Data records
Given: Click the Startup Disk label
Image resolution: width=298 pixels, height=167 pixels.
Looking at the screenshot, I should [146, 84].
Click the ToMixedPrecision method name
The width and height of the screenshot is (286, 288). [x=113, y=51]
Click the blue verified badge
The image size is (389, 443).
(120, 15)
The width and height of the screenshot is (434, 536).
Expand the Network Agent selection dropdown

==

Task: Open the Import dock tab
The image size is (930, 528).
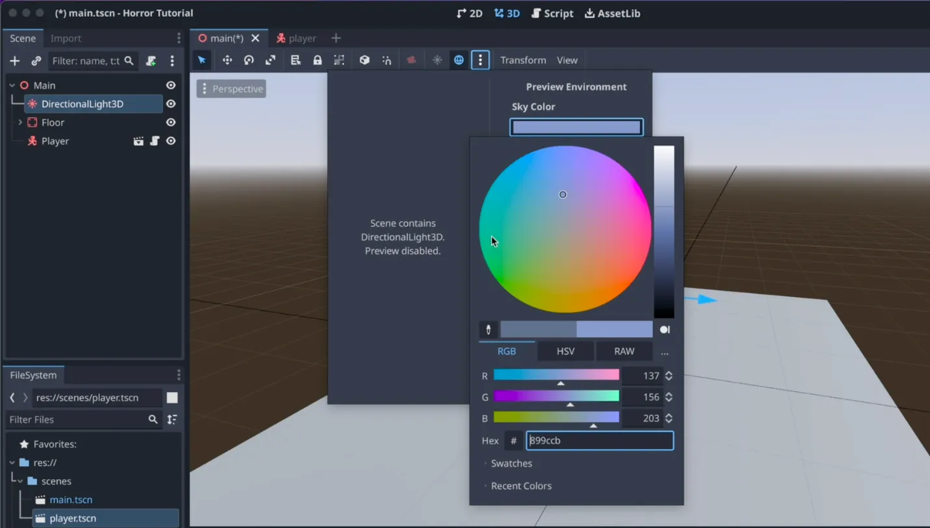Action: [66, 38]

--

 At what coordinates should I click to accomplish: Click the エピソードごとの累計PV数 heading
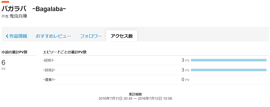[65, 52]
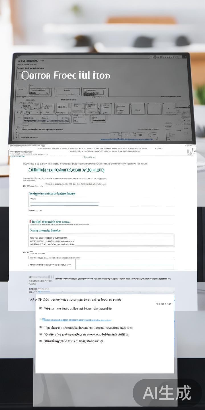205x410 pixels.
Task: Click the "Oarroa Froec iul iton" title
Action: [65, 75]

The task
Of the lines above, retype only those from the line containing "Image resolution: width=298" through the line containing "Expand the Network Agent selection dropdown", including both, exactly.

Solution to the exercise
Image resolution: width=298 pixels, height=167 pixels.
Looking at the screenshot, I should [146, 84].
Click the ToMixedPrecision method name
The width and height of the screenshot is (286, 288). [x=113, y=51]
Click the blue verified badge
The image size is (389, 443).
(120, 15)
The width and height of the screenshot is (434, 536).
Expand the Network Agent selection dropdown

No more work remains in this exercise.